L’obiettivo iniziale dell’uomo era ambizioso: riappropriarsi di conti correnti, investimenti, un appartamento a Viareggio e persino di una Porsche d’epoca. Il verdetto finale emesso dal giudice Antonio Mondini ha però ribaltato completamente lo scenario, trasformando le pretese dell’uomo in un micidiale boomerang economico.
La contesa ruotava attorno a un conto corrente cointestato da cui l’uomo, nel dicembre 2021, aveva prelevato 46mila euro, sostenendo che quei soldi fossero esclusivamente suoi. La ex moglie si è opposta con fermezza alla richiesta e, conti alla mano, ha preteso la restituzione della metà della cifra. Una richiesta tutto sommato contenuta – appena 23mila euro – che il giudice ha accolto senza esitazioni, ricordando che i saldi si dividono in quote uguali.
Fosse finita qui, il bilancio sarebbe rimasto nei limiti di una normale schermaglia post-coniugale. Ma l’uomo aveva deciso di tentare il colpo grosso, reclamando anche la titolarità esclusiva di un secondo conto corrente on-line e del relativo deposito titoli intestati alla donna, accusandola di avergli ‘bloccato’ le chiavi d’accesso e di essersi tenuta i suoi risparmi. Peccato che la Consulenza tecnica d’ufficio abbia dimostrato l’esatto contrario: su quel conto l’uomo non aveva mai versato un solo centesimo, mentre la donna vi aveva depositato cifre consistenti. Ciononostante, poco prima del Natale del 2021, il ricorrente si era premurato di effettuare su quel deposito un maxi-prelievo da ben 516.800 euro La mossa non è sfuggita alla controparte, che ha risposto con una domanda riconvenzionale chiedendo la restituzione dell’intera somma. Risultato? Richiesta della ex moglie accolta in pieno e condanna per l’uomo a restituire l’intero mezzo milione di euro, con tanto di interessi accumulati in cinque anni.

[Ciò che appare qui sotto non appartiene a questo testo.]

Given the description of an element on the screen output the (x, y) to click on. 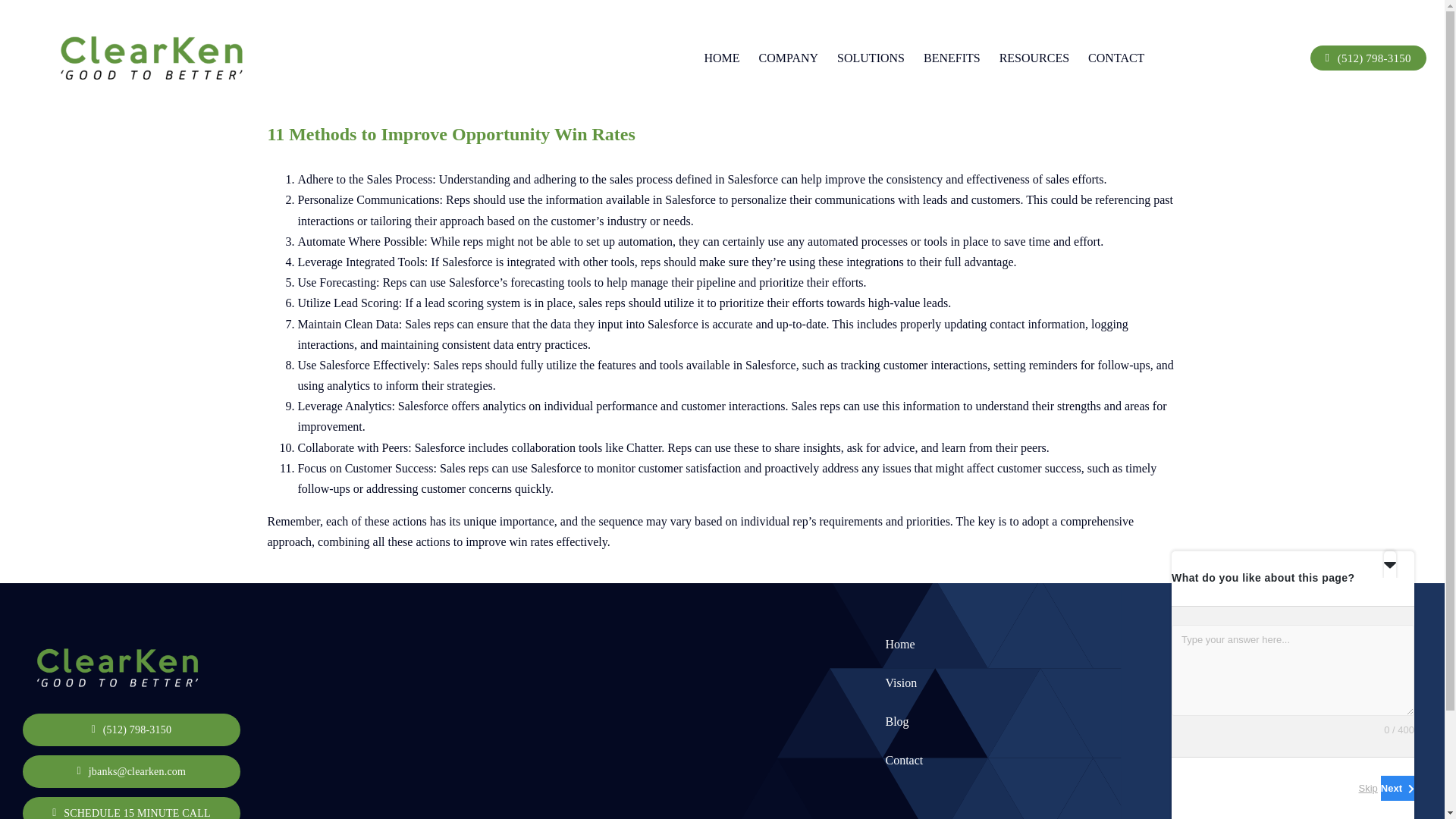
SOLUTIONS (870, 57)
COMPANY (788, 57)
CONTACT (1115, 57)
BENEFITS (951, 57)
HOME (721, 57)
RESOURCES (1033, 57)
Given the description of an element on the screen output the (x, y) to click on. 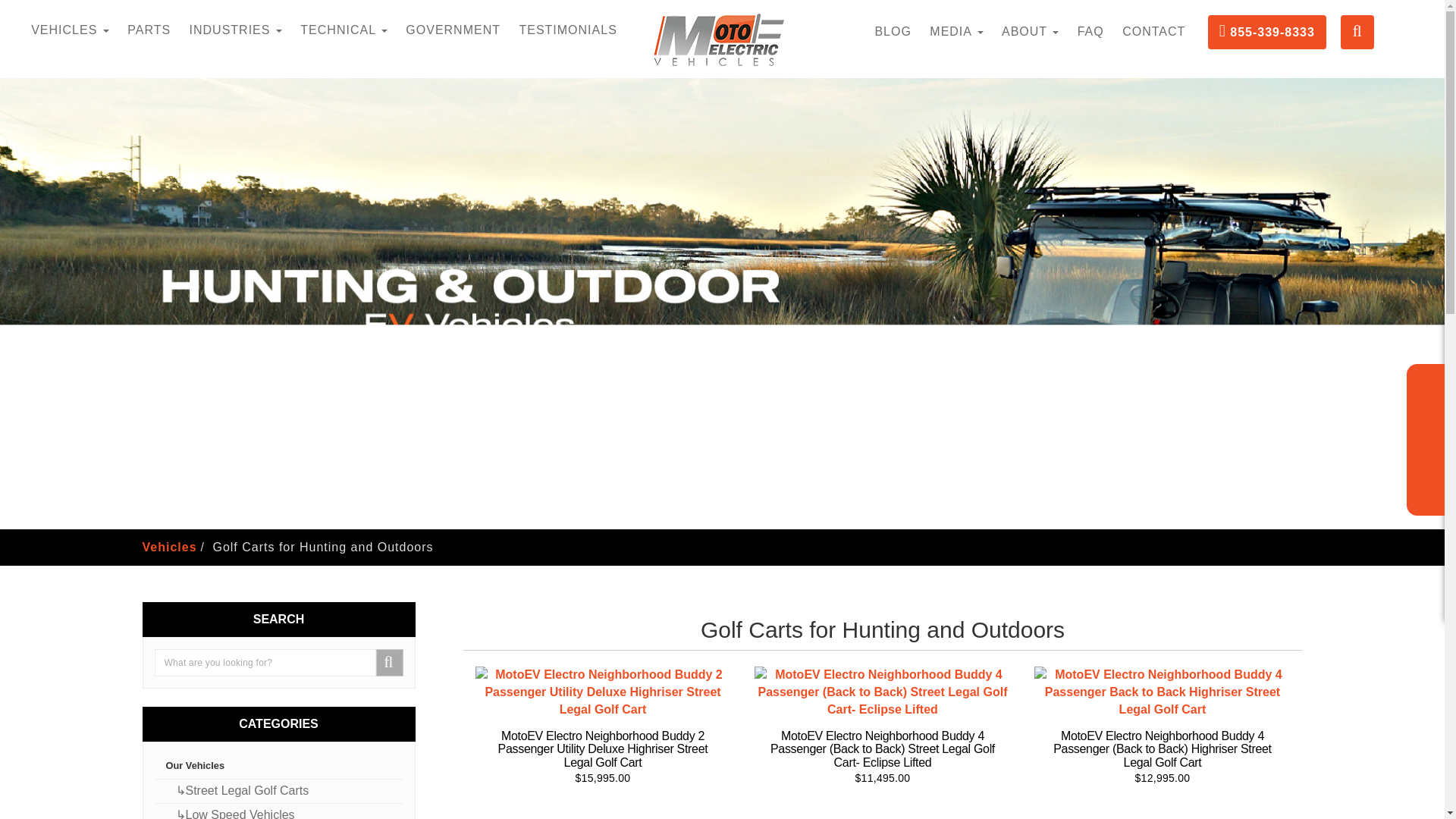
Vehicles (69, 30)
VEHICLES (69, 30)
TECHNICAL (343, 30)
Parts  (148, 30)
INDUSTRIES (235, 30)
Industries (235, 30)
PARTS (148, 30)
Given the description of an element on the screen output the (x, y) to click on. 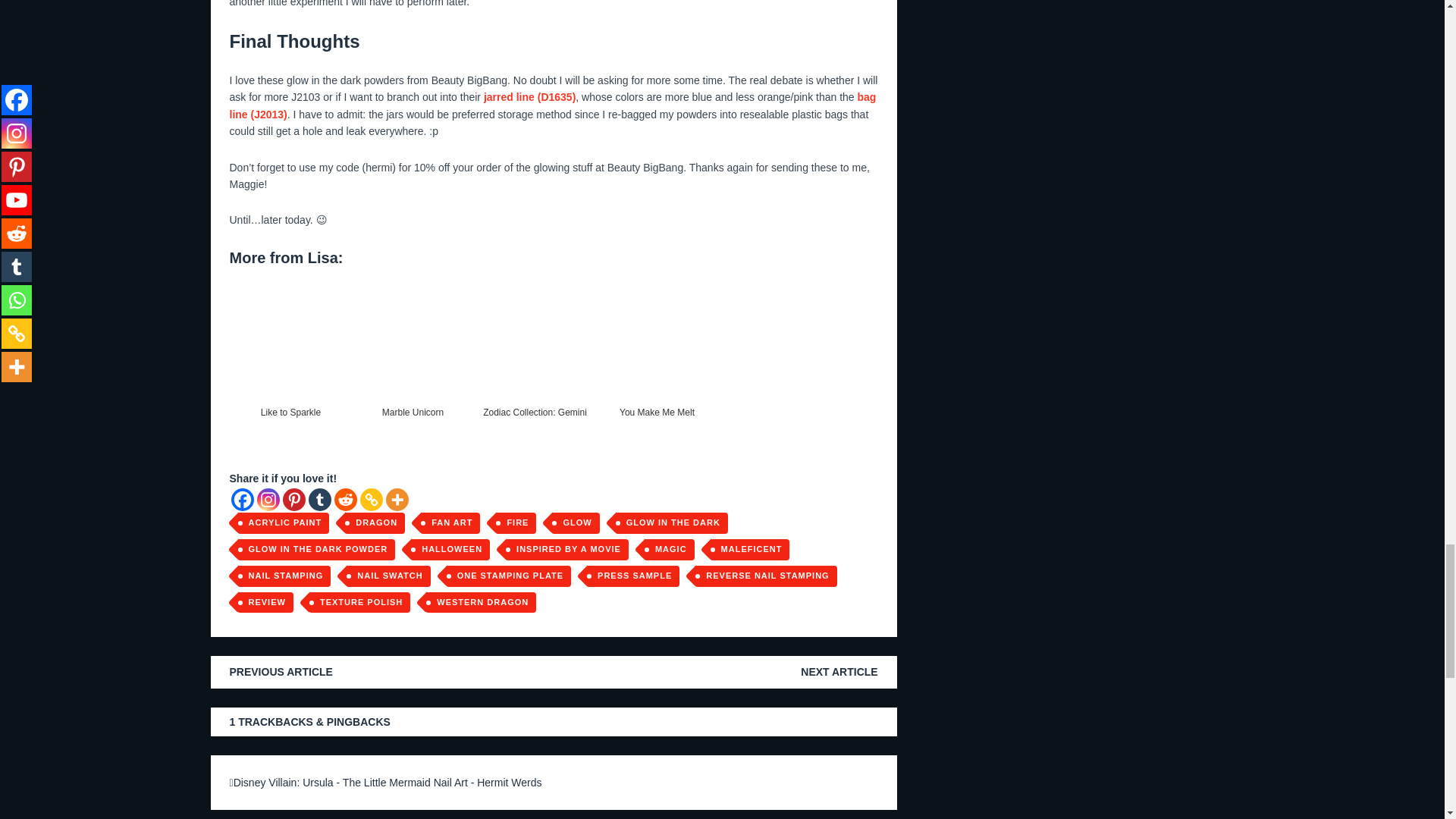
Pinterest (293, 499)
More (396, 499)
Reddit (344, 499)
Copy Link (370, 499)
Tumblr (318, 499)
Instagram (267, 499)
Facebook (241, 499)
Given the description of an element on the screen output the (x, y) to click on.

Per non farsi mancare nulla, l’uomo aveva provato a chiedere anche la revoca per ‘ingratitudine’ della donazione indiretta di un appartamento a Viareggio del valore di 600mila euro acquistato nel 2007, accusando la donna di ingiurie gravi e persino di minacce di morte. Al vaglio del tribunale, tuttavia, i file audio prodotti come prova d’accusa hanno rivelato soltanto accese discussioni familiari in cui la donna usava sì toni duri e parole colorite (come “testa di c…”), ma legati esclusivamente all’esasperazione per la scarsa dedizione allo studio del figlio. Niente che potesse configurare un attacco alla dignità del donante secondo i rigidi criteri della Cassazione, con conseguente rigetto dell’istanza.
Alla fine dei conti, l’unica parziale consolazione per l’ex marito è stata la dichiarazione di proprietà di una Porsche 944 del 2001, di cui è stata ordinata la restituzione poiché la vecchia donazione a favore della moglie era nulla per difetto di forma.
Una vittoria decisamente amara e dal retrogusto ironico: a fronte dei 23mila euro inizialmente contestati dalla controparte, l’aggravamento della condanna ha costretto l’uomo a dover restituire alla ex moglie oltre 539mila euro complessivi . Per coronare il capolavoro finanziario, il giudice lo ha condannato a pagare l’80 per cento delle spese di causa (liquidate in circa 31500 euro) e a farsi interamente carico dei costi della perizia tecnica, i cui accertamenti bancari gli si sono, peraltro, ritorti contro.